Les réactions de fusion nucléaire
Les réactions de fusion nucléaire sont celles qui ont lieu au coeur des étoiles. Dans ces processus, des noyaux d'atomes légers fusionnent pour former des atomes plus lourds. La réaction produit, à masse égale de combustible, 4 à 5 fois plus d'énergie que les réactions de fission qui sont utilisées dans les centrales nucléaires actuelles. Cependant, cette énergie nucléaire est beaucoup plus difficile à maitriser.
Les réactions de fusion ont lieu à des températures de plusieurs dizaines de millions de degrés. Dans ces conditions, la matière se présente sous la forme d'un plasma. La première difficulté consiste donc à confiner cet ensemble de particules chargées très énergétiques. La seconde consiste à obtenir une densité de matière très élevée pour pousser les noyaux d'atomes -qui naturellement se repoussent par l'effet des forces électriques- à se rencontrer et fusionner. Dans le cas d'une étoile, l'obtention des hautes températures et des hautes densités est assurée de manière simultanée par l'effondrement gravitationnel de l'étoile sous sa propre masse. Les réactions de fusion produisent alors l'énergie nécessaire pour contrebalancer cet effondrement et assurer la stabilité de l'astre. Du moins, jusqu'à l'utilisation totale des combustibles qui entraine la mort de l'étoile.
Fission et fusion
Pour reproduire la fusion nucléaire sur Terre, il faut parvenir à maintenir dans un état contrôlé une certaine quantité de matière à des températures et des densités très élevées pour provoquer les réactions de fusion et surtout entretenir le processus pour fournir de l'énergie en continu. Cette condition est essentielle et constitue une différence entre les réactions de fusion et de fission.
######
> _SÉRIE DE TÂCHES_
a: Selon le texte sur la fusion nucléaire, combien d'énergie la fusion produit-elle par rapport à la fission, à masse égale de combustible ?
b: Poursuivez le texte sur la fusion nucléaire après sa dernière phrase.

> _DONNÉES DISPONIBLES_
######
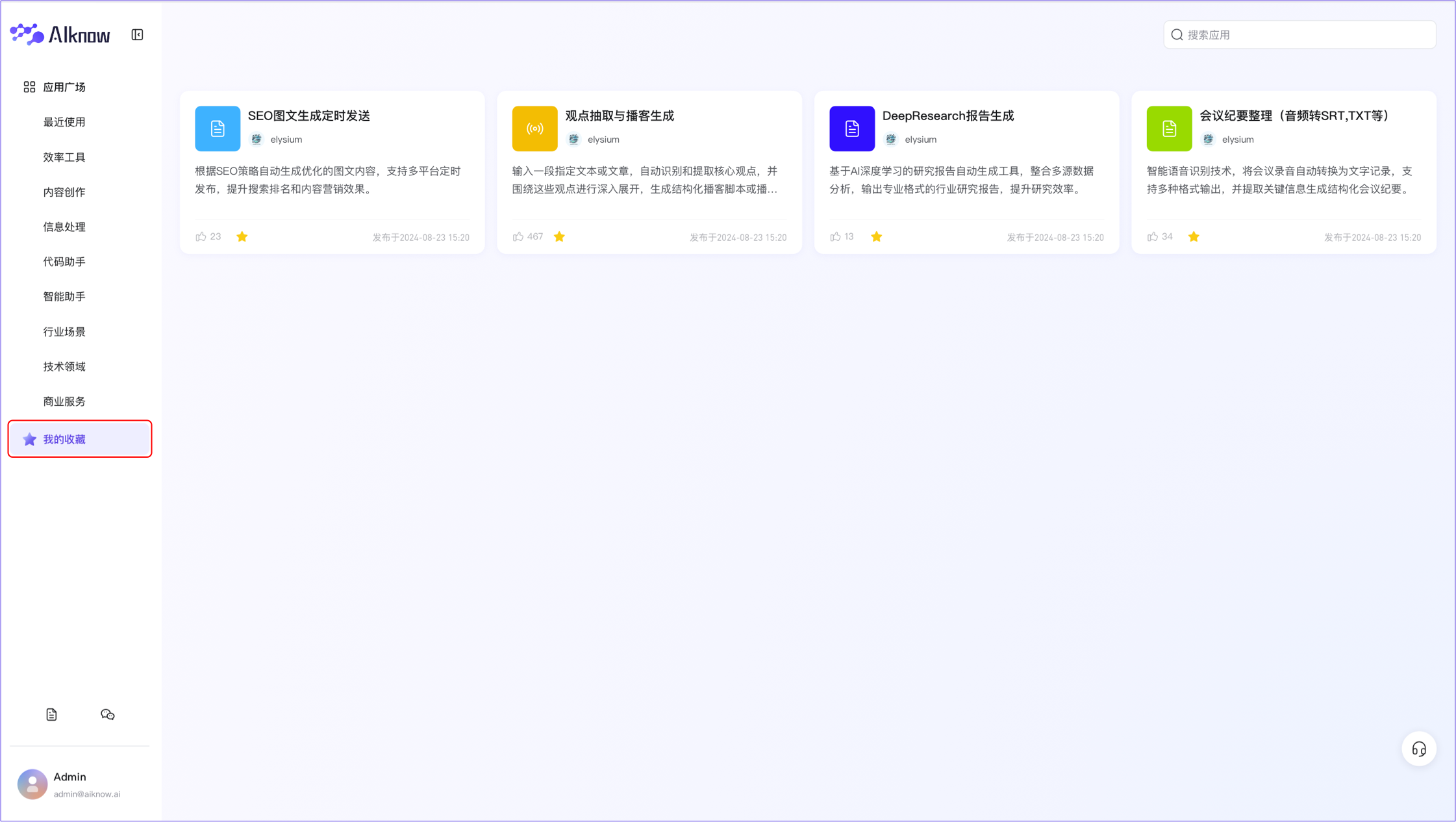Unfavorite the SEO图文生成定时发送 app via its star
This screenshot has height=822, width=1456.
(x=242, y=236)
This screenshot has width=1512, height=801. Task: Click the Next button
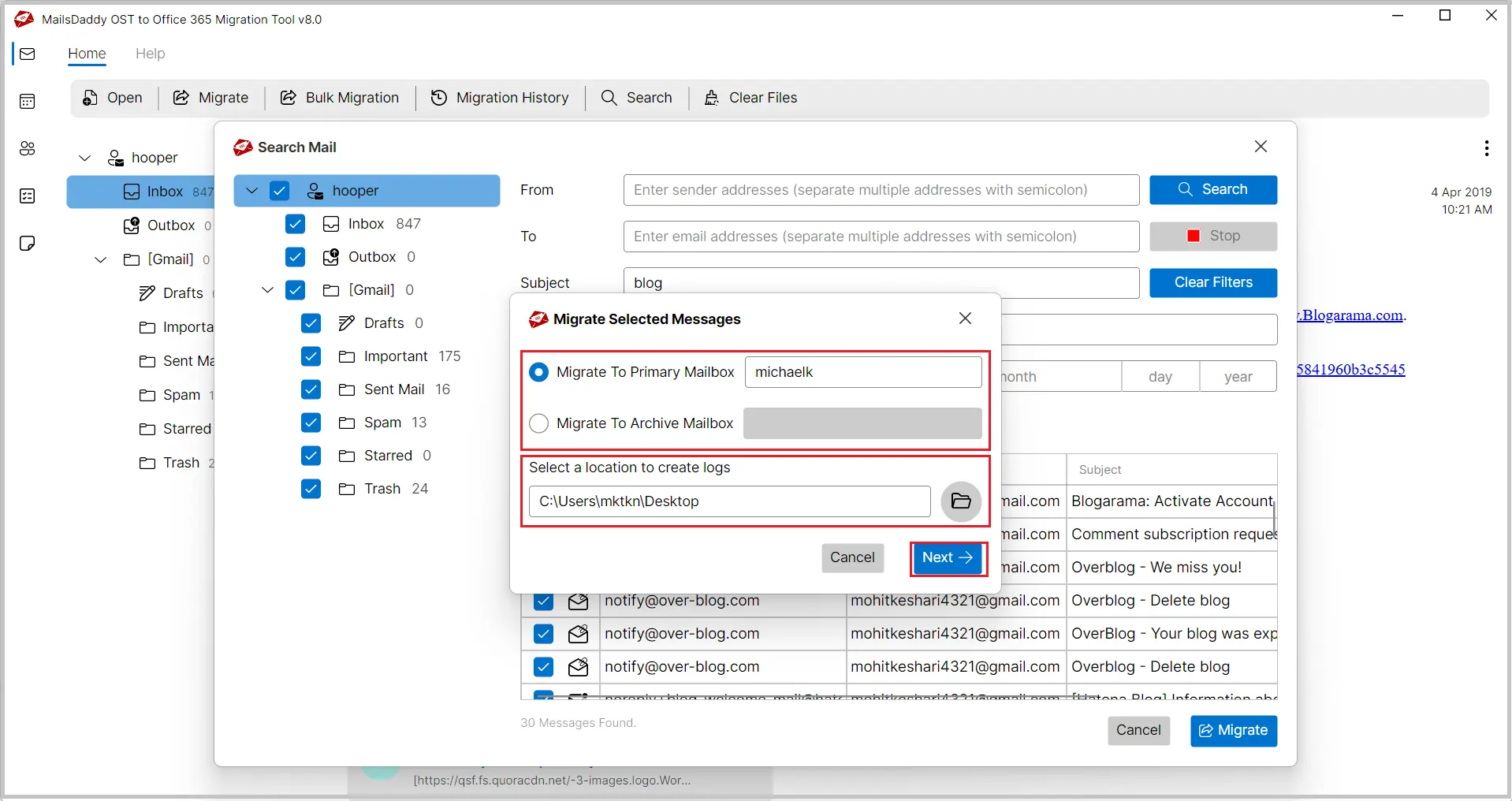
######
> _TÂCHES RÉSOLUES_
a: Elle en produit 4 à 5 fois plus.

b:
Les réactions de fission se produisent en chaîne. Un neutron envoyé sur un noyau massif le déstabilise énergétiquement entraînant sa fission en deux noyaux de masse inférieure et produisant des neutrons qui vont à leur tour provoquer la fission de noyaux. La réaction, auto-entretenue, se poursuit tant que du combustible est disponible. Ceci présente un avantage essentiel pour assurer la production continue d'énergie ou lorsque l'on cherche à fabriquer une bombe très puissante. Avantage qui peut vite devenir un inconvénient si la réaction s'emballe et entraine la fusion complète du réacteur et la pollution radioactive qui s'en suit comme ce fut le cas à Tchernobyl en 1986. Ce risque d'emballement des réactions n'existe pas dans le cas des processus de fusion nucléaire puisque dès que les conditions de température et/ou de densité de la matière ne sont plus réunies, la réaction cesse.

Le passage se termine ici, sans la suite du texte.